Infiltrazioni a 17 giorni dal rogito
La mia esperienza con questa agenzia immobiliare e con la società costruttrice collegata è stata negativa. Riporto solo fatti documentati.
Ho acquistato un appartamento a Morena (Roma), con rogito prima di metà dicembre. 17 giorni dopo, dopo Natale, una camera si è allagata durante le prime piogge: acqua dal soffitto, intonaco staccato, muri ingialliti. Capocantiere, direttore dei lavori e agenzia hanno dichiarato di "non sapere nulla". L'origine: terrazzo condominiale → appartamento sopra (all'epoca all'asta e di fatto occupato, circostanza mai comunicata in fase di trattativa) → mio.

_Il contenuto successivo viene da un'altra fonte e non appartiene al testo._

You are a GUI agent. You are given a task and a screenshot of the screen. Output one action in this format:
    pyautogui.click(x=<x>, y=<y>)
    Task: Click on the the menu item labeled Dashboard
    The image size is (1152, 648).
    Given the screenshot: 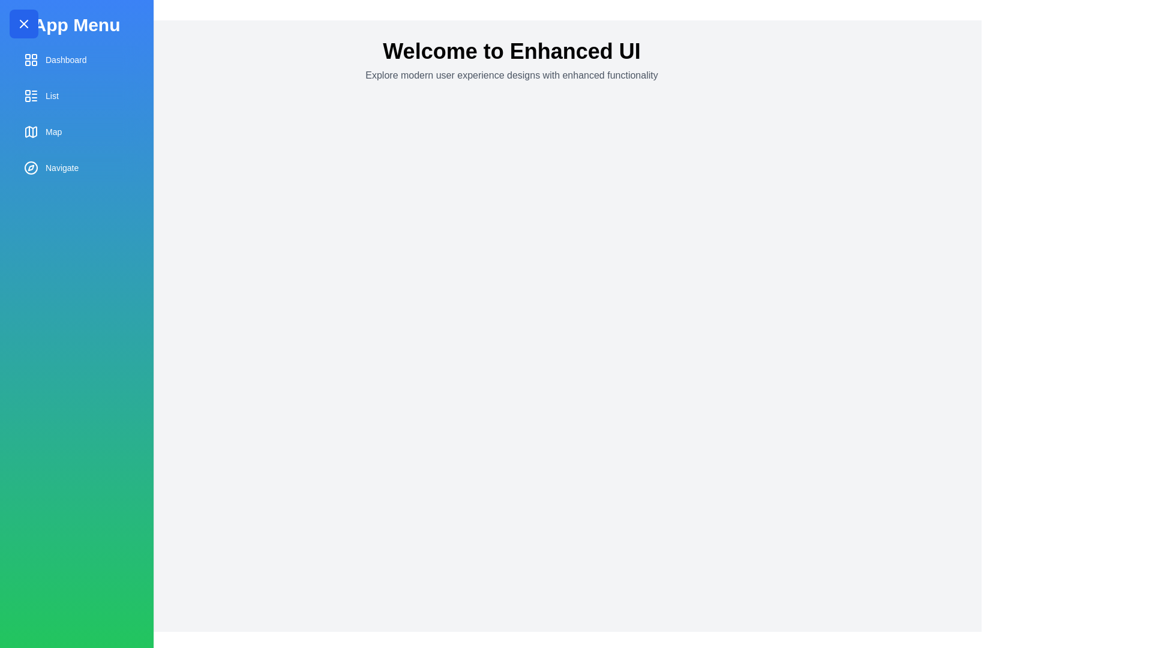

La palazzina proviene da asta giudiziaria suddivisa in più lotti, acquistati da soggetti diversi (almeno tre operatori distinti operano nello stesso edificio): assenza di un condominio costituito, disaccordi sulle parti comuni (in primis la facciata), impossibilità di rivalersi su un unico soggetto.
L'intervento sul mio appartamento è stato eseguito in regime di CILA (manutenzione straordinaria leggera), che per legge non consente di toccare impermeabilizzazioni, coperture o facciate.
I lavori si sono protratti per circa cinque mesi nell'edificio: lo stato del terrazzo soprastante non poteva essere ignoto ai venditori, ma non è stato comunicato. Le infiltrazioni sono poi cessate solo grazie all'intervento autonomo di un costruttore terzo (proprietario di un altro lotto), non dei miei venditori.
Una PEC ufficiale di contestazione, inviata dopo l'allagamento, non ha mai ricevuto risposta.
Avendo svolto autonomamente prima del rogito una verifica catastale, ho ricavato i nomi degli ex proprietari. Incrociandoli con le visure camerali (consultabili da chiunque presso il Registro Imprese) è emerso che:
- uno degli ex proprietari è socio al 40% dell'agenzia immobiliare che ha mediato la vendita (sul sito è indicato come "Direttore Generale", qualifica che però non risulta da atti societari);
- l'altro è socio al 98% e amministratore unico della società costruttrice che ha eseguito i lavori, società che ha tra l'altro nell'oggetto sociale statutario l'acquisto e l'aggiudicazione alle aste immobiliari — quindi operatori professionali del settore, pienamente consapevoli dello stato degli immobili acquistati.
Nella CILA depositata in Comune, entrambi gli ex proprietari indicano come proprio recapito la medesima casella aziendale riconducibile alla società costruttrice.
In sostanza, l'agenzia ha mediato la vendita di un immobile in cui un proprio socio aveva un interesse economico diretto come venditore, percependo provvigione dall'acquirente. È una circostanza che, a mio avviso, andava dichiarata esplicitamente in fase di trattativa (art. 1759 c.c.), non lasciata scoprire al cliente.
Mi era inoltre stato comunicato per iscritto (documentazione firmata in mio possesso) che i lavori di facciata sarebbero stati a carico degli investitori e non dei condomini. In una successiva riunione si è scoperto che la copertura non riguarda tutti i piani.
Non sono un caso isolato: nel solo mio piano, 4 nuclei familiari su 4 hanno riscontrato problemi diversi dopo l'acquisto.
Consigli pratici a chi sta valutando un acquisto:
- verificare se l'immobile proviene da asta giudiziaria e leggere la perizia del CTU
- richiedere la visura camerale delle società coinvolte e verificarne compagine sociale e oggetto sociale
- incrociare i nomi degli ex proprietari con i ruoli societari di agenzia e costruttore
- controllare il titolo edilizio (CILA, SCIA, permesso di costruire)
- far visionare la palazzina da un tecnico di fiducia prima della proposta
- e SOPRATTUTTO mettere per iscritto ogni promessa sui lavori condominiali futuri
Recensione basata esclusivamente su fatti documentati: foto, video, atti notarili, visure catastali e camerali, CILA, PEC con ricevuta di consegna.